* Work item *
Look through the entries below and extract exactly the lines from the one containing "Εξοικονομώ – Επιχειρώ: Παράταση" through the one containing "Αρχική (41, 174)", ends included.

* Information provided *
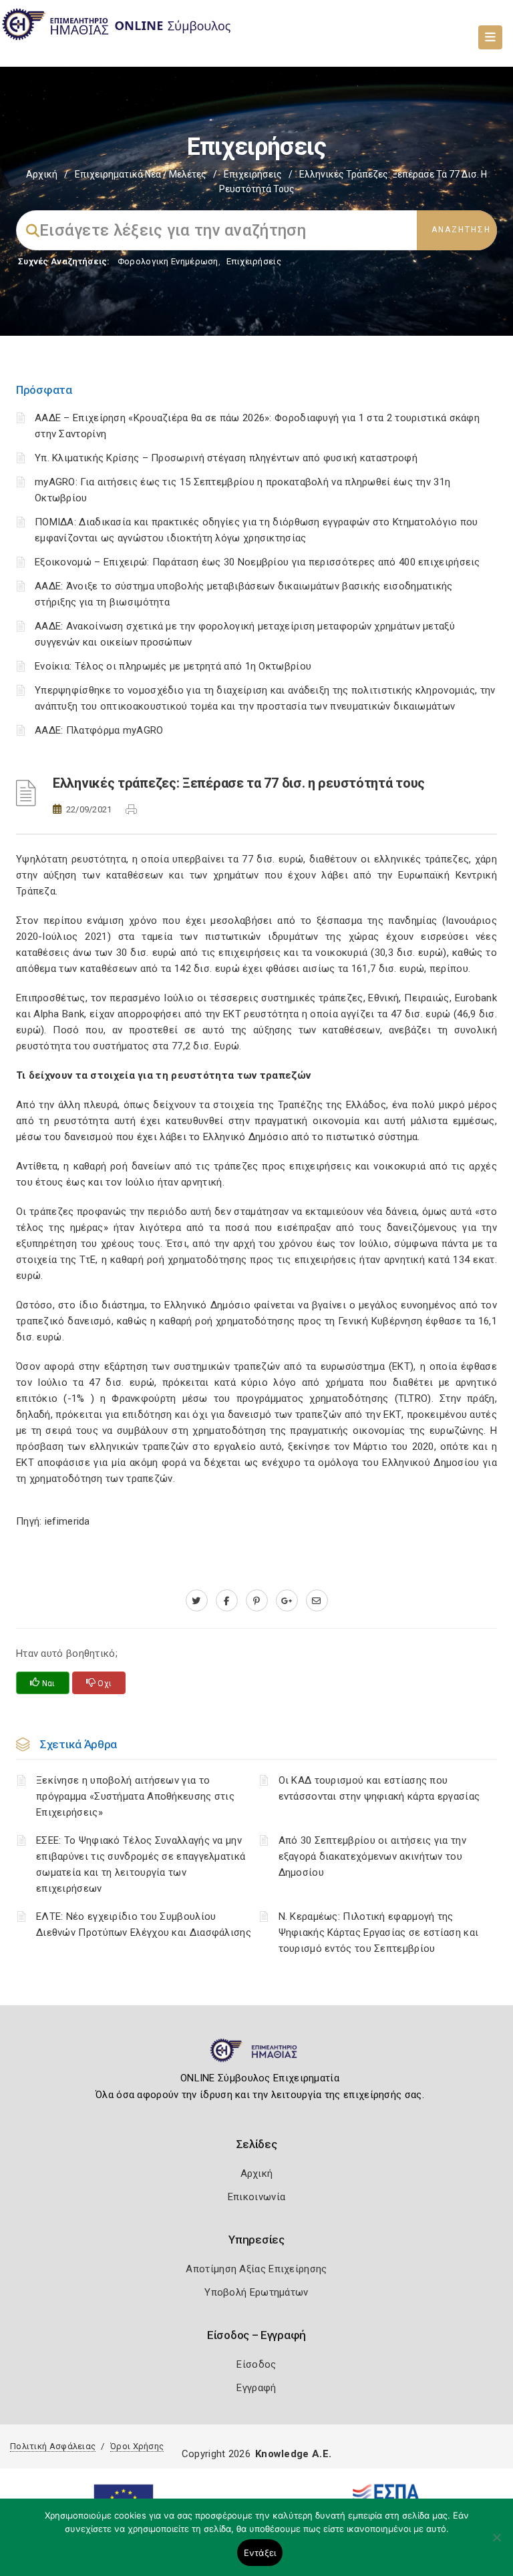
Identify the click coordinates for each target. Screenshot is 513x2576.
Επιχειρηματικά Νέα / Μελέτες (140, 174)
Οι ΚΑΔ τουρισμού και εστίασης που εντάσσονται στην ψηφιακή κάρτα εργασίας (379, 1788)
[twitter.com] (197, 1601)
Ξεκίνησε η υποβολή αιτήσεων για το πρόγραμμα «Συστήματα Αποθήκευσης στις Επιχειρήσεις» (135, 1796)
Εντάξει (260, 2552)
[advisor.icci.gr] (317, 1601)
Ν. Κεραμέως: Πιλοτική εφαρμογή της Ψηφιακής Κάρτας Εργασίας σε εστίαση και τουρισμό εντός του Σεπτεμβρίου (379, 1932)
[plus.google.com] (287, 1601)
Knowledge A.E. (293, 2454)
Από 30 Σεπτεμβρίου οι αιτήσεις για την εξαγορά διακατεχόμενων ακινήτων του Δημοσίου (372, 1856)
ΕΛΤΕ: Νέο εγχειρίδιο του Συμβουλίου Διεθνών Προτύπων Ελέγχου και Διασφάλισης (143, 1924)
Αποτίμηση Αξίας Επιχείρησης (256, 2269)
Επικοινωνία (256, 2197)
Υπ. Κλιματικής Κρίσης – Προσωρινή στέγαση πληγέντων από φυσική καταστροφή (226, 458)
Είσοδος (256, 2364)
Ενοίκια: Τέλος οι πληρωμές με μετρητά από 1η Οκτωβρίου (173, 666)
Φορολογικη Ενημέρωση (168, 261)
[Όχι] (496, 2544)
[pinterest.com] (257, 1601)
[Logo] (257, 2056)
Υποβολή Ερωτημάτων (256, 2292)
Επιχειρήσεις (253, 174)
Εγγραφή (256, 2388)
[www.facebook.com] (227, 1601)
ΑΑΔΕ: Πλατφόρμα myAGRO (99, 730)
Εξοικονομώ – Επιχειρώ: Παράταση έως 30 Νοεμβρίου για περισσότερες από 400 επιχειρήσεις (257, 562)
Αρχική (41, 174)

==

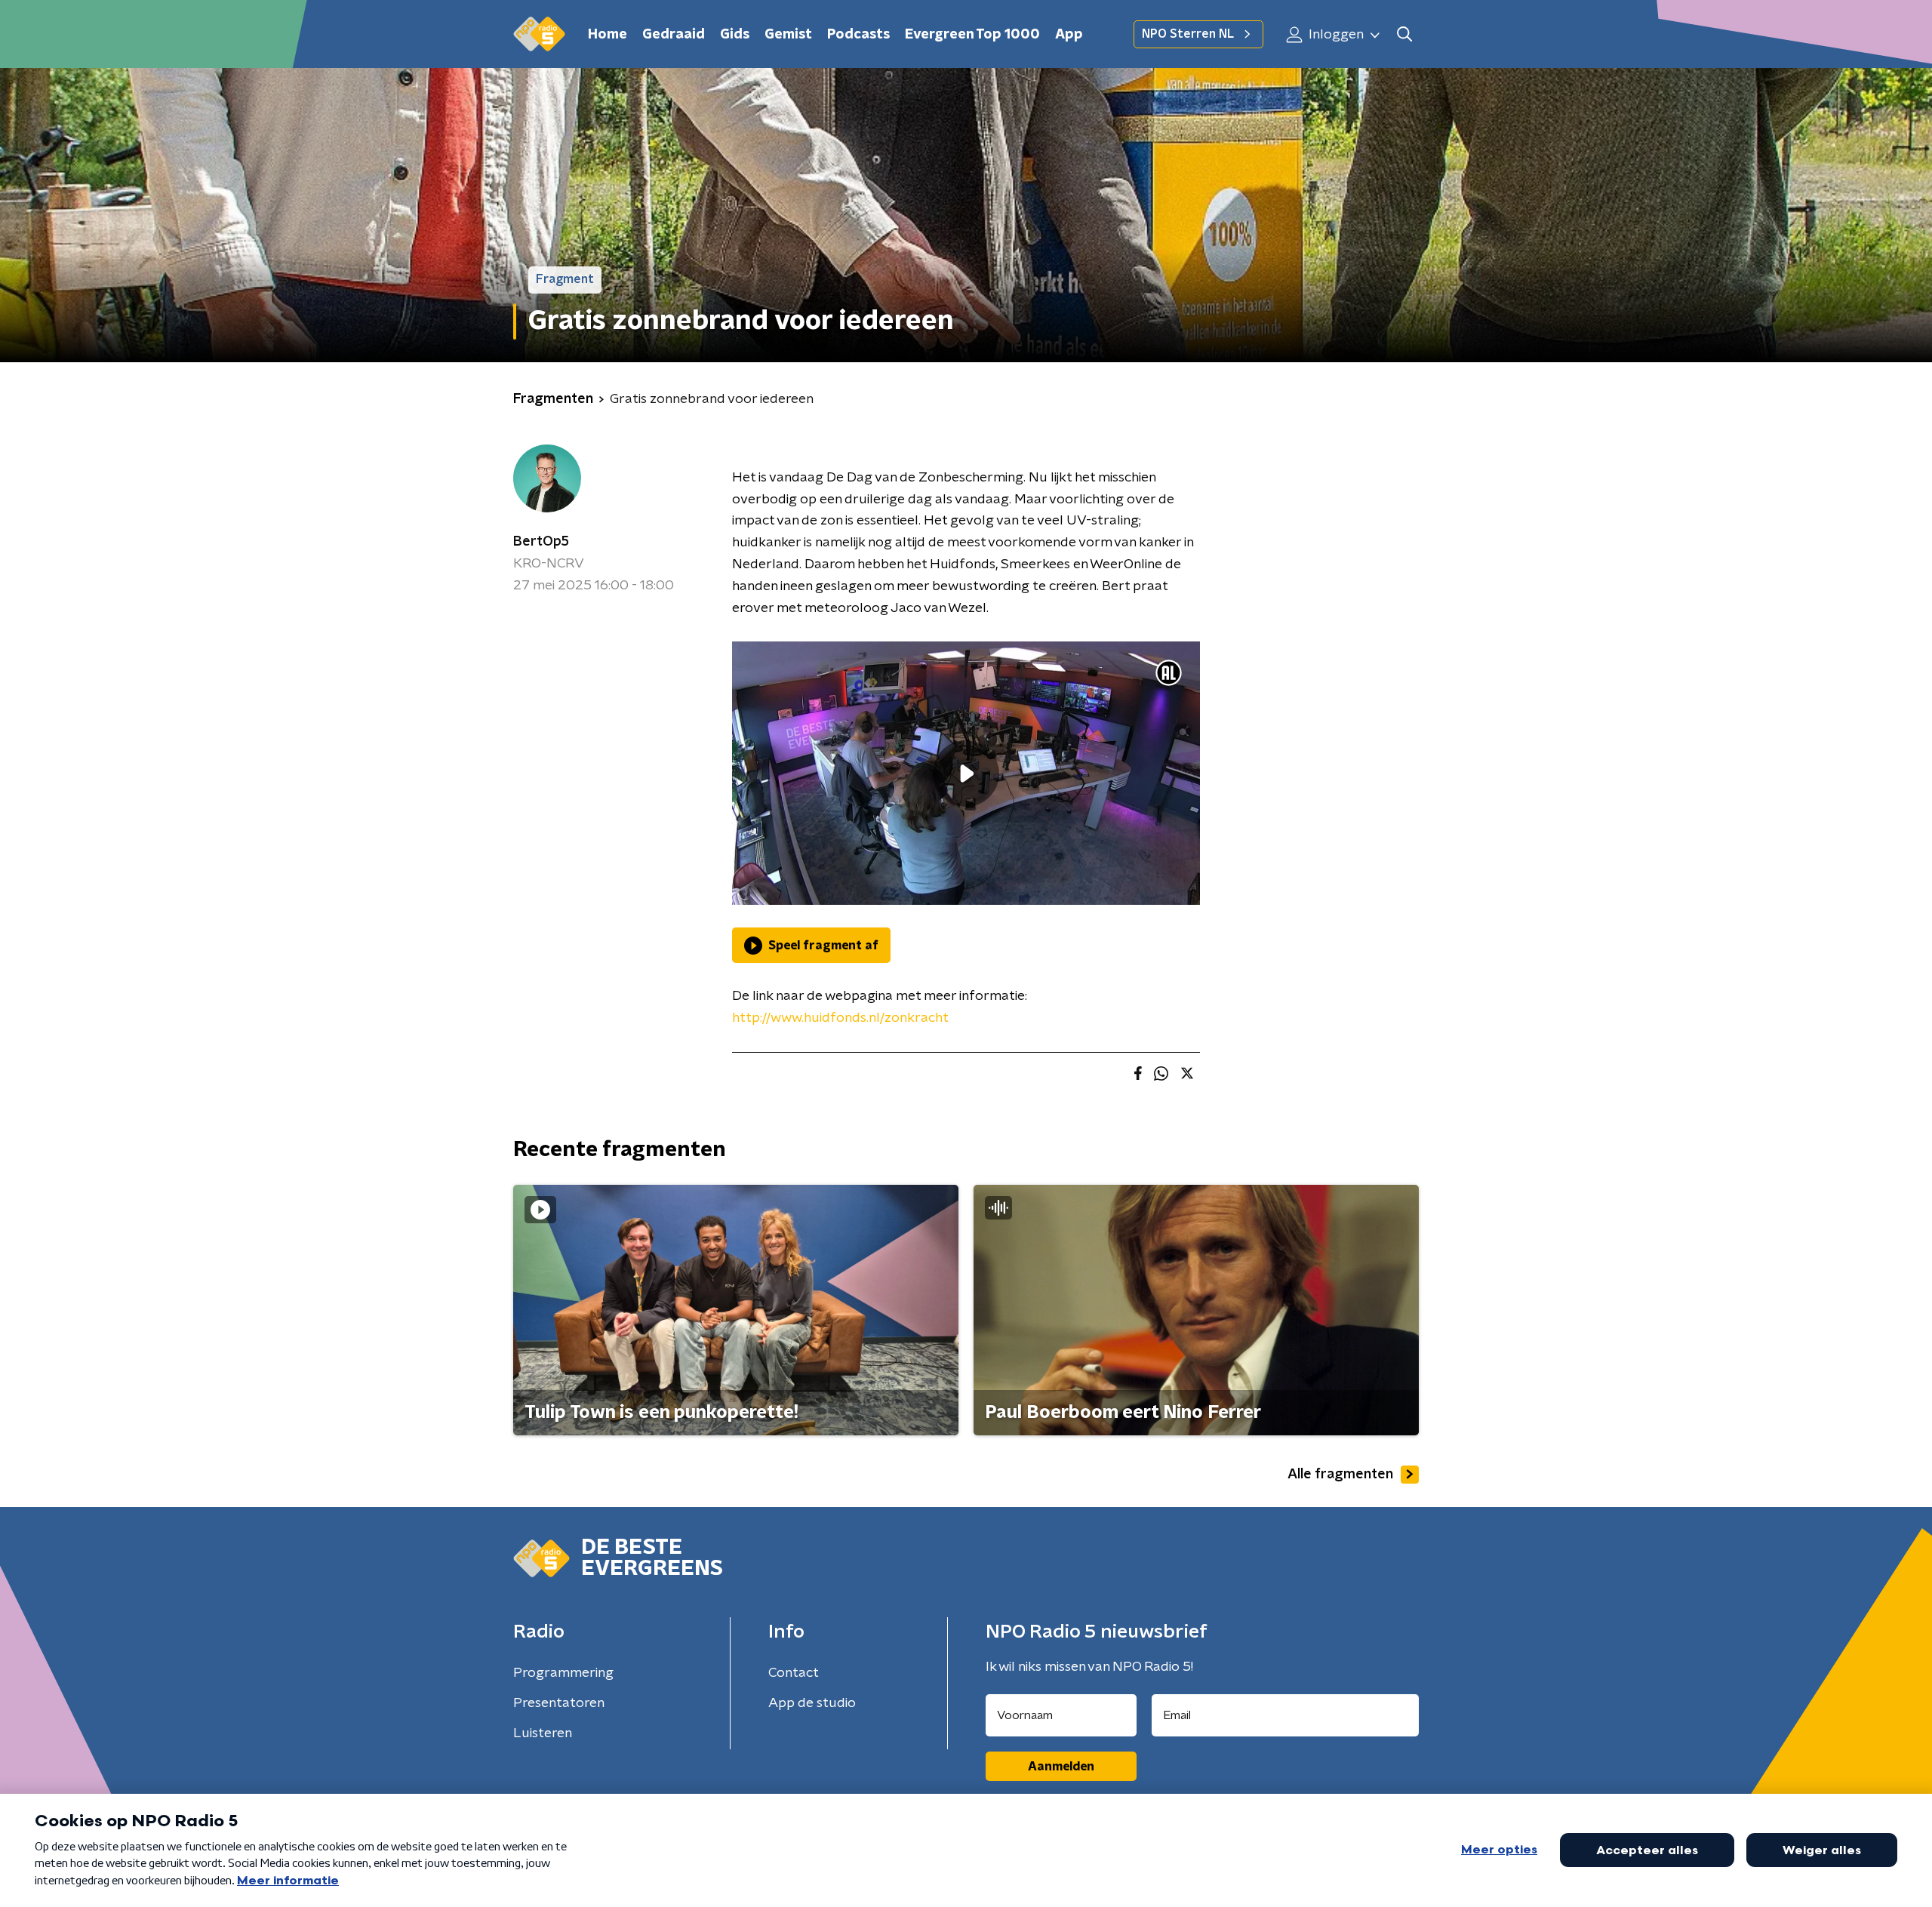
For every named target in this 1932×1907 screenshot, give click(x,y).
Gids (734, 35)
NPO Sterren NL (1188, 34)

* Answer to the problem *
Εξοικονομώ – Επιχειρώ: Παράταση έως 30 Νοεμβρίου για περισσότερες από 400 επιχειρήσεις (257, 562)
Αρχική (41, 174)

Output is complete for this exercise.